In the round of 16, they beat Nacional of Uruguay on penalties. They had zero shots on target in a 0-0 away draw, and then matched Nacional’s four shots on goal in a dramatic 2-2 result in Argentina. They won on penalties thanks to a nonchalant finish from 18-year-old Valentín Barco, a player both Manchester City and Brighton are currently fighting over.
In the quarterfinals, they faced fellow Argentines Racing, and no goals were scored over 180 minutes. Boca won the shootout however, scoring all four of their penalties, while Racing only converted once.
In the league this year, they have averaged less than one goal per game, while their defensive record is good but not spectacular. They finished the opening tournament of the year with a +9 goal difference, while rivals River had +30.
It certainly hasn’t been a great run, but if they win the Libertadores, then none of that would matter - and that is definitely possible.
Palmeiras are a club with great recent history in the Libertadores, a world-leading academy, smart investment, experienced players, and a great level of discipline. They are one of South America’s cup specialists, and have a talented squad to pick from.
At the start of the year, Palmeiras are always at the top of my list of favourites. They can play expressive and expansive soccer when the opportunity arises, but they are also very happy to manage a low-scoring game. In recent years, we have seen them put on a show in the group stage, before proceeding to be both ruthless and measured in the knockout rounds.
In this year’s group stage, they started with a shock away defeat at altitude to Bolívar. It’s never an easy place to play, and the Brazilian season was just starting up with the state championships. They followed up that early stumble with five straight wins, scoring 15 goals and conceding four.
In the round of 16, they had a tough test against fellow Brazilian contenders Mineiro, but they scored early in the first leg and that was enough. In the second leg, Mineiro dominated possession, but Palmeiras generated more chances on the counter.
They then demolished impressive underdogs Pereira 4-0 away, and cruised through a 0-0 draw at home in the quarterfinals to reach this stage. This is a side that can be expansive and creative when the time is right, but also shut up shop and kill the opposition’s momentum. They will waste time if they have to, they can use tactical fouls, and they can frustrate and unsettle opponents.

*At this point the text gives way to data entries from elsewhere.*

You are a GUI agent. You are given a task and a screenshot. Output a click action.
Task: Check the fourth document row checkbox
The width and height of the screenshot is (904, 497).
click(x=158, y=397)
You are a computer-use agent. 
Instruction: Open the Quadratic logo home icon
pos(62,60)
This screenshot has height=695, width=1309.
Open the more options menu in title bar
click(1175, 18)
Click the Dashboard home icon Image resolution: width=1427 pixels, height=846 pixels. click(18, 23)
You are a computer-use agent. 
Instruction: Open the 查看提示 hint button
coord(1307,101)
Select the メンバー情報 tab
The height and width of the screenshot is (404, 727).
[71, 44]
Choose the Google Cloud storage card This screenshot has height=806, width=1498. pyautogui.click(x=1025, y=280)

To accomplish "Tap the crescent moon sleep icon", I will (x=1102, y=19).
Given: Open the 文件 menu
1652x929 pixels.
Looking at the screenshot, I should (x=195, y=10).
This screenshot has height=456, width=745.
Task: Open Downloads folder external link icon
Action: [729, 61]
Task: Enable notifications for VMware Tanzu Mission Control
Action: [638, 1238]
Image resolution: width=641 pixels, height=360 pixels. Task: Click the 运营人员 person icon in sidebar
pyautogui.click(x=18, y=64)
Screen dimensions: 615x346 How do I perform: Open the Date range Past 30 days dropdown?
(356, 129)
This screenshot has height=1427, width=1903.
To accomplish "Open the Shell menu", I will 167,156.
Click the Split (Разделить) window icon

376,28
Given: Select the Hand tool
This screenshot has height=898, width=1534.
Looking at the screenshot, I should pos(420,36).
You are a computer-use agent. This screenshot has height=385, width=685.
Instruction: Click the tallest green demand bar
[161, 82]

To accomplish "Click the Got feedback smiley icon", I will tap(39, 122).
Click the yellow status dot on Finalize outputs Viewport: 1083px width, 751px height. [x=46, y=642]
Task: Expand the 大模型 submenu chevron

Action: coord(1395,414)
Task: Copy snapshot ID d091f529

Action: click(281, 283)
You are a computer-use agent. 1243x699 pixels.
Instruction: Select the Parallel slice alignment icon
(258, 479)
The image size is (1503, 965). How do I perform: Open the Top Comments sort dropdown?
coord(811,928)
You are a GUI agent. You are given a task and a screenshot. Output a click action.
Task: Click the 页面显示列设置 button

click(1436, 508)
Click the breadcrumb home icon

Palmeiras arethe ultimate cup specialists, plus they have plenty of quality. Dudu, Raphael Veiga, Rony, Gustavo Gómez, Marcos Rocha, and Weverton Pereira da Silva know what it takes to win big titles. Artur Victor Guimaraes is a talented, creative winger. They have wonderkid Endrick in attack, the exciting Richard Ríos, and complete midfielder Gabriel Menino.
Palmeiras arethe ultimate cup specialists, plus they have plenty of quality.
Palmeiras don't have too many top internationally renowned stars, but they do have exciting youngsters, as well as a very solid, experienced group of players still performing at a high level who know how to win this competition.
Pinnacle has Palmeiras as narrow favourites for the first leg, which will be played at La Bombonera in Argentina. The fact the odds lean towards an away win is very telling, and truly reveals how inconsistent and chaotic Boca have been so far.
The incredible atmosphere at home combined with the experienced individual quality they have should count for a lot, but Pinnacle doesn’t see it as enough.
Palmeiras are very strong, and real experts in managing a tie over two legs. I think the best odds are on a low-scoring, uneventful draw, which would set Palmeiras up nicely to win at home. The Brazilians have the stronger squad, more experience in the final round of this competition, and ultimately, more cohesion.
If Palmeiras can keep their cool and get the job done away, then I can see them getting a goal, putting pressure on Boca, and picking them off again on the counter. I would lean towards a first leg draw, and then an assured Palmeiras win in the second.